## Task instructions
In the text on MIT and Jeffrey Epstein's donations, what did the two senior professors who helped Epstein connect with MIT receive?

## Excerpted text
------------
The only reason why a pedophile’s donations did not violate any MIT policy is that MIT does not have any policy to prevent embarrassing donors damaging the institution’s reputation. An independent investigation proved that many MIT executives were aware of Epstein’s gifts but they pretend they never checked Google or Wikipedia to get some information on his past. Two senior professors who helped Epstein to connect with MIT received money on their personal accounts or ventures.
The only reason why MIT did not violate any policy in accepting money from convicted sex offender Jeffrey Epstein is that MIT does not have any policy regulating donations by pedophiles and other criminals.
------------
## Raw data
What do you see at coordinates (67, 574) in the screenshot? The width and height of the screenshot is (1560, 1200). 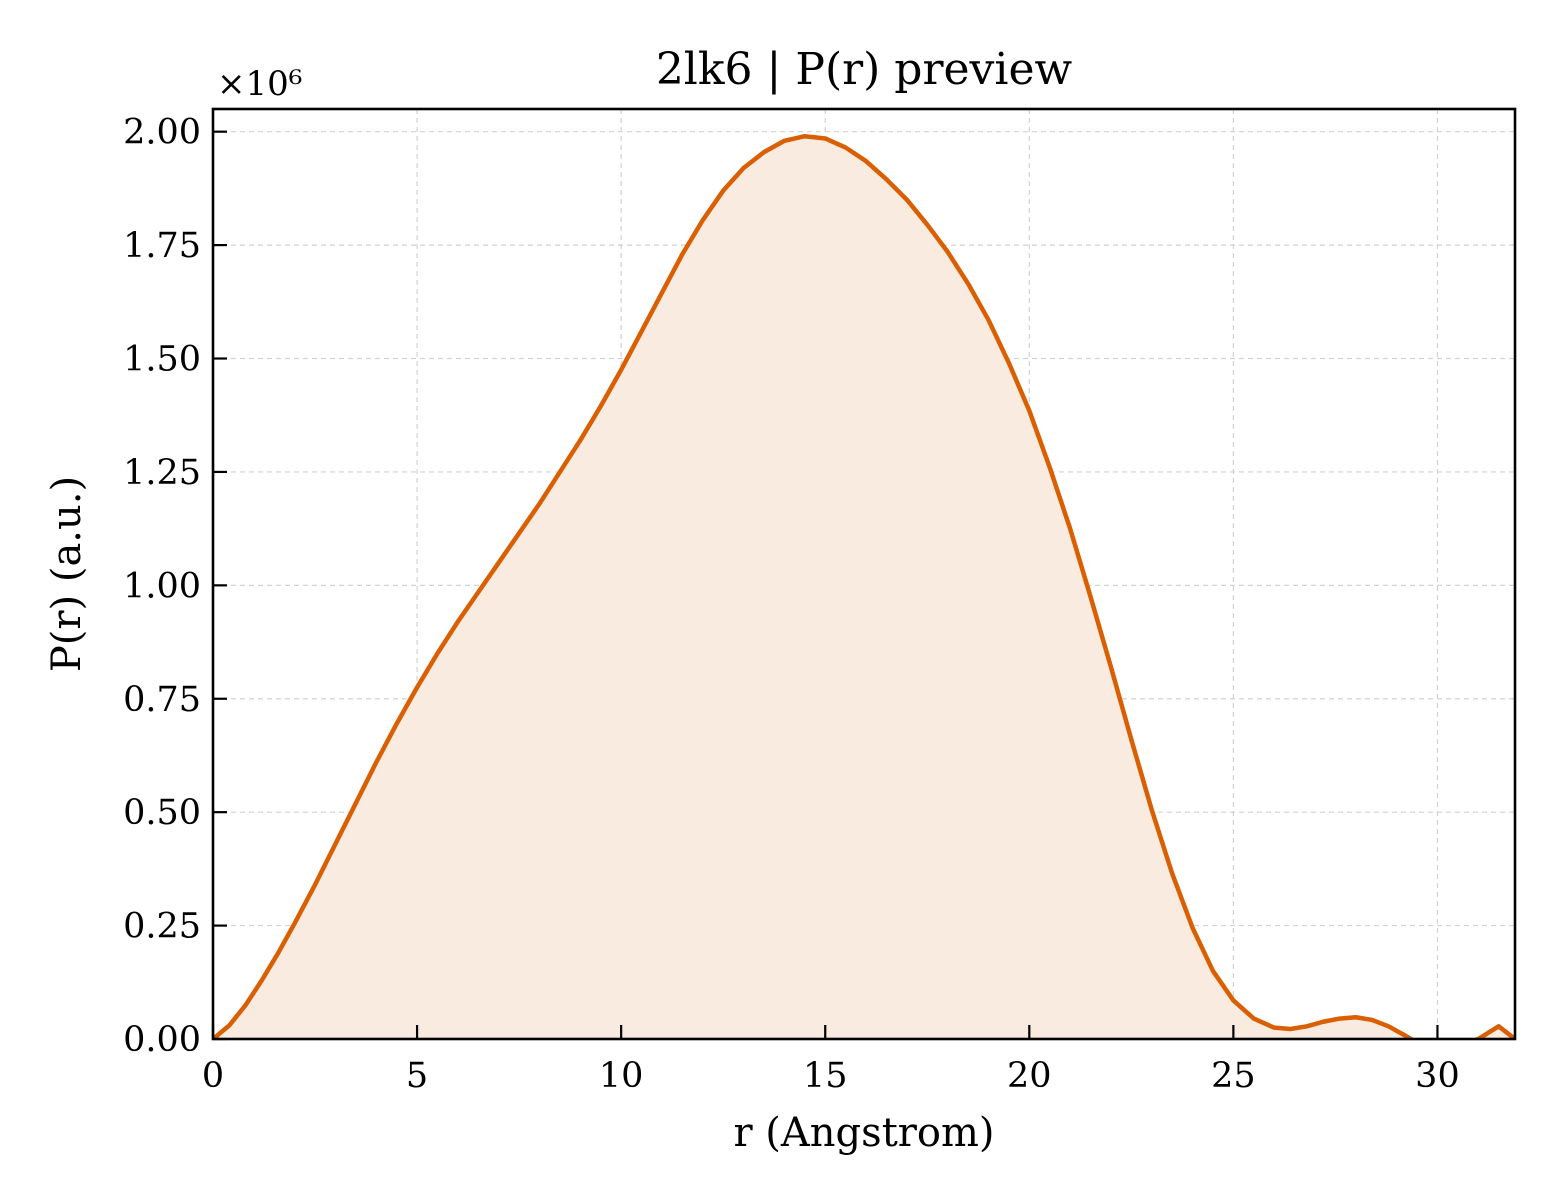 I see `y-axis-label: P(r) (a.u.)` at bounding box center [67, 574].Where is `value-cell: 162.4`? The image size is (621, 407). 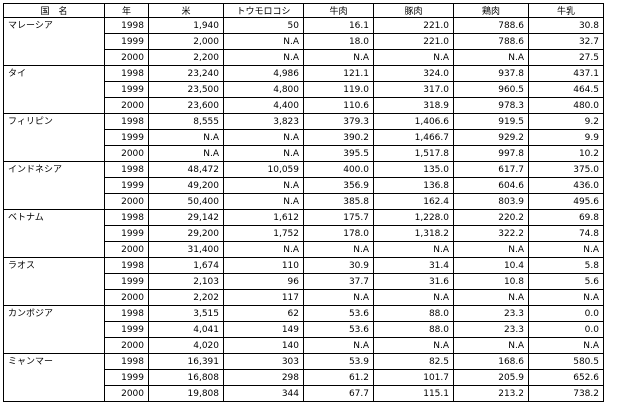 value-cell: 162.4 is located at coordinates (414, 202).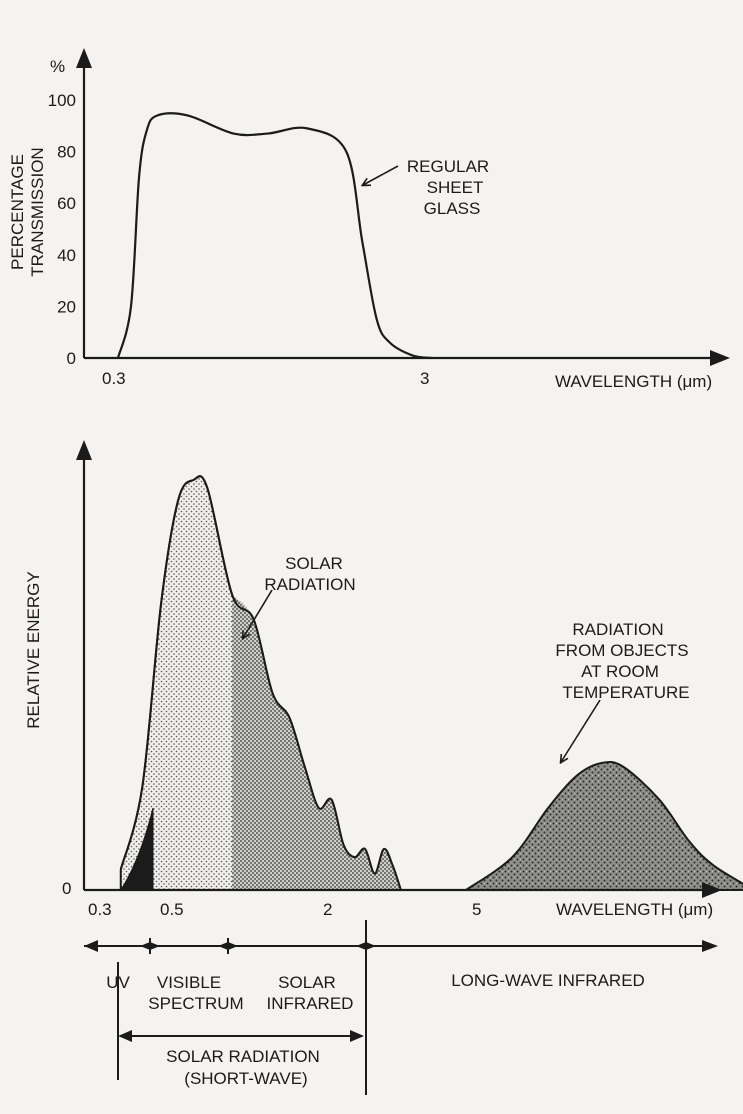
------------
## Result
Money in their personal accounts or ventures.